Ashton s'empressa de se mettre debout, pour observer son corps d'un air révulsé. À ses pieds, le Carabaffe toussait à s'en brûler les poumons. Il n'avait pas fini de crachoter lorsqu'elle lui infligea un coup violent à l'arrière de la nuque, qui le fit chanceler vers l'avant.

- Espèce d'abruti ! Tu as vu dans quel état je suis à cause de toi ? le tança-t-elle.

- Je ne t'ai pas demandé de me sauver la vie, il me semble, répliqua-t-il, la voix irritée. Entre t'être redevable et me noyer, la noyade me paraissait plus douce. La seule satisfaction que je retire de cette situation, c'est de voir Princesse Ashton couverte d'excréments.

L'intéressée l'empoigna par la carapace et lui aurait enfoncé la tête sous l'eau hors de laquelle elle l'avait pourtant tiré si Duncan, anticipant son geste, ne s'était pas interposé. Il avait beau ne pas comprendre leurs propos avec exactitude, il savait qu'ils étaient en train de se disputer, comme à l'accoutumée.

- Ashton ! appela Zaiyad. Boulard, Raph, Duncan ! Remontez, maintenant ! Je vous rappelle que le temps nous est compté. La police est à nos trousses et nous devons encore renvoyer Dexylo sur sa planète.

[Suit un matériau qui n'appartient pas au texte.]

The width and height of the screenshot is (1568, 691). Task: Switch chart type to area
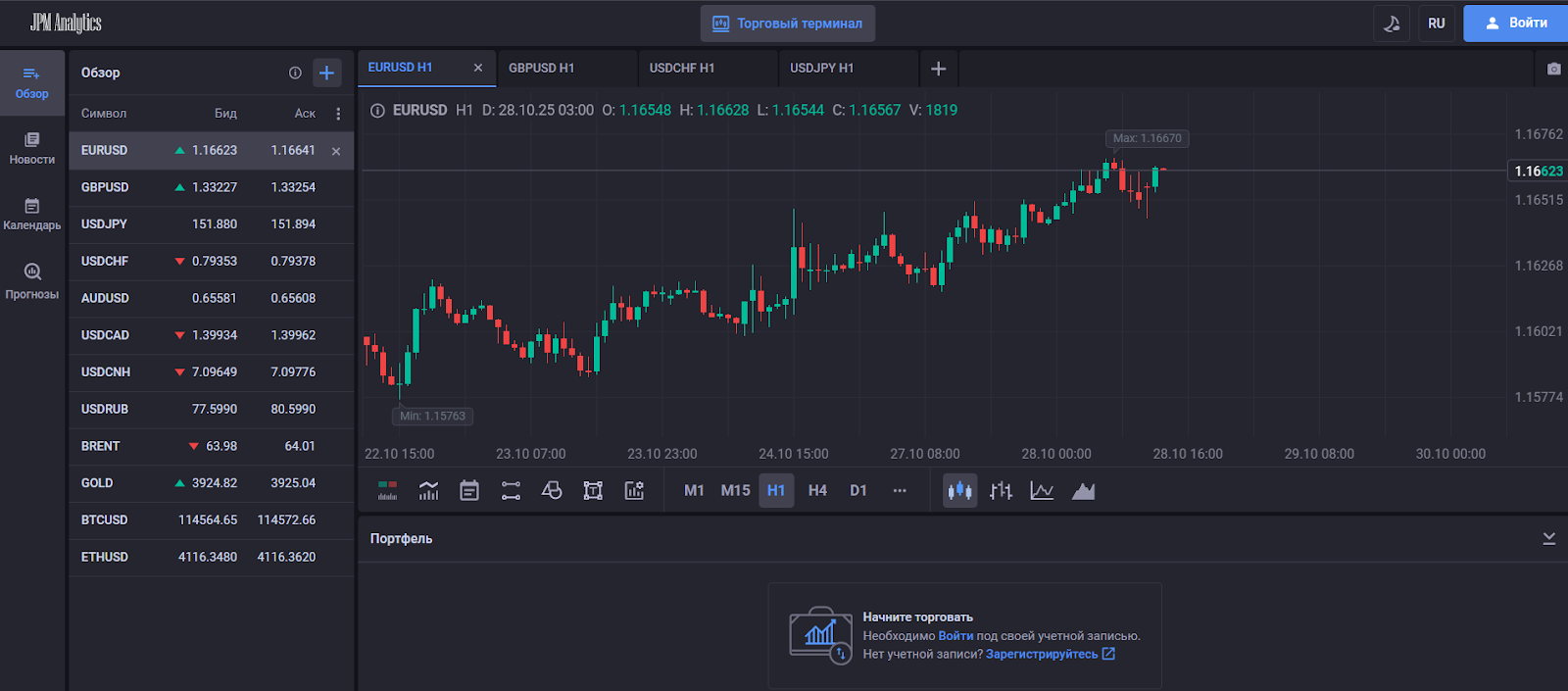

- Nous nous sommes cachés ici justement pour échapper aux officiers, indiqua Boulard en prenant la direction de l'échelle. Vous n'avez vu personne ?

- Non. En même temps, avec cette puanteur, même le flair d'un Arcanin n'aurait pas pu vous localiser ici, grommela Ashton.

Elle se sentait sale, collante, et elle avait envie de se nettoyer au plus vite. Elle songea à la baignoire du repaire, et aux huiles de bain qu'elle rangeait dans le petit placard situé juste à côté, avant de déchanter. À présent qu'ils étaient des fugitifs, elle ne risquait pas de retrouver son petit confort de sitôt.

Le cœur serré, elle emboîta le pas à Boulard, et posa sa patte sur le premier barreau. Elle les escalada les uns après les autres, tout en essayant de chasser ses sombres pensées. C'était cependant aussi difficile que d'ignorer l'odeur pestilentielle qui se dégageait d'elle, et qui lui provoquait des nausées à chaque inspiration.